Data Source: [Mexico-real_estate_clean](https://github.com/ddaeducation/data/blob/main/mexico_real_estate_clean.csv)

In [24]:
import pandas as pd
from skimpy import skim

**Viewing data**
You can view data using:
- `df.head()`: Displays the first 5 rows of the DataFrame.
- `df.tail()`: Displays the last 5 rows of the DataFrame.
- `df.info()`: Provides a summary of the DataFrame, including the data types and non-null counts.
- `df.describe()`: Generates descriptive statistics for numerical columns.
- `skimpy(df)`: it is the summary of dataframe
- `df.columns`: Returns Column Names
- `df.dtypes` : Returns Data Types

**Data selection**
You can select data using:
- **Indexing and slicing**:
  - `df.loc[]`: Access a group of rows and columns by labels or a boolean array.
     - `df.loc[["A", "B"], ["Name", "Age"]] (specific rows and columns`
     - `df.loc[:, "City"])(all rows with sepecifi columns)`
  - `df.iloc[]`: Access a group of rows and columns by integer position.
     - `df.iloc[0:2, 0:2], Select the first two rows and the first two columns`
     - `df.iloc[:, 1],Select all rows and the second column`

### 1.4 Hands-on Practice
#### Objective:
The goal of this assignment is to familiarize yourself with the Pandas library by loading and exploring the Titanic dataset.

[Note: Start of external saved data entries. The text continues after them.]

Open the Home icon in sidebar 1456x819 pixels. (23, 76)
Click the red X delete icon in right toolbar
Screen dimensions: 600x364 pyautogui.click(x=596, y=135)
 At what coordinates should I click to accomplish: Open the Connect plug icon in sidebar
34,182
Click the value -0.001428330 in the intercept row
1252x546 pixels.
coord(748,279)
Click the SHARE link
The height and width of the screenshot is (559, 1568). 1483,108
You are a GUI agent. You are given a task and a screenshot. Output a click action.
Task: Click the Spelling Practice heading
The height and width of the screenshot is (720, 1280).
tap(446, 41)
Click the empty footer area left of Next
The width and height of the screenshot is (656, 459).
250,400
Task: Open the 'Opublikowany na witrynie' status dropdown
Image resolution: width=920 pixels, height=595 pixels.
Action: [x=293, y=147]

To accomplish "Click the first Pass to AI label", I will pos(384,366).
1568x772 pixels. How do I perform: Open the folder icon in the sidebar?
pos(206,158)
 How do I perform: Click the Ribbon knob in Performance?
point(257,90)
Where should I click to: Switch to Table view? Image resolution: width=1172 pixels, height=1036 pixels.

You will perform various data exploration tasks to understand the structure and characteristics of the dataset.

#### Instructions:

1. **Setup**:
   - Ensure you have Python and Jupyter Notebook installed on your machine.
   - Install the Pandas library if you haven't already by running `!pip install pandas` in a Jupyter Notebook cell.

2. **Load the Dataset**:
   - Download the Titanic dataset from [ddaeducation](https://github.com/ddaeducation/data/blob/main/titanic.csv) and [Description](https://www.kaggle.com/competitions/titanic/data)or any other source and save it as `titanic.csv`.
   - Use the following code to load the dataset into a Pandas DataFrame:
     import pandas as pd
     `df = pd.read_csv('titanic.csv')`

3. **Data Exploration**:
   - Perform the following tasks and document your findings:
     1. Display the first 10 rows of the dataset using `df.head(10)`.
     2. Display the last 10 rows of the dataset using `df.tail(10)`.
     3. Get a summary of the dataset using `df.info()`.
     4. Generate descriptive statistics for numerical columns using `df.describe()`.
     5. List all the column names in the dataset using `df.columns`.
     6. Check the data types of each column using `df.dtypes`.

4. **Data Selection (After Second Session)**:
   - Select and display the following subsets of data:
     1. All passengers who survived (use boolean indexing).
     2. The first 5 rows of the 'Age' and 'Fare' columns using `df.loc[]`.
     3. The rows corresponding to the first class passengers using `df[df['Pclass'] == 1]`.

5. **Analysis Questions** (**After Second Session**):
   - Answer the following questions based on your exploration:
     1. How many passengers were on board the Titanic?
     2. What was the average age of the passengers?
     3. How many passengers survived, and what percentage of the total does this represent?
     4. What was the average fare paid by passengers?

6. **Submission**:
   - Save your Jupyter Notebook and submit it as a `.ipynb` file. Ensure that your code is well-commented and your findings are clearly documented and share with me

#### Evaluation Criteria:
- Correctness of the code and outputs.
- Clarity and organization of the notebook.
- Completeness of the analysis questions.
- Proper use of Pandas functions and methods.

### Good Luck!
This assignment will help you gain hands-on experience with data manipulation and analysis using Pandas.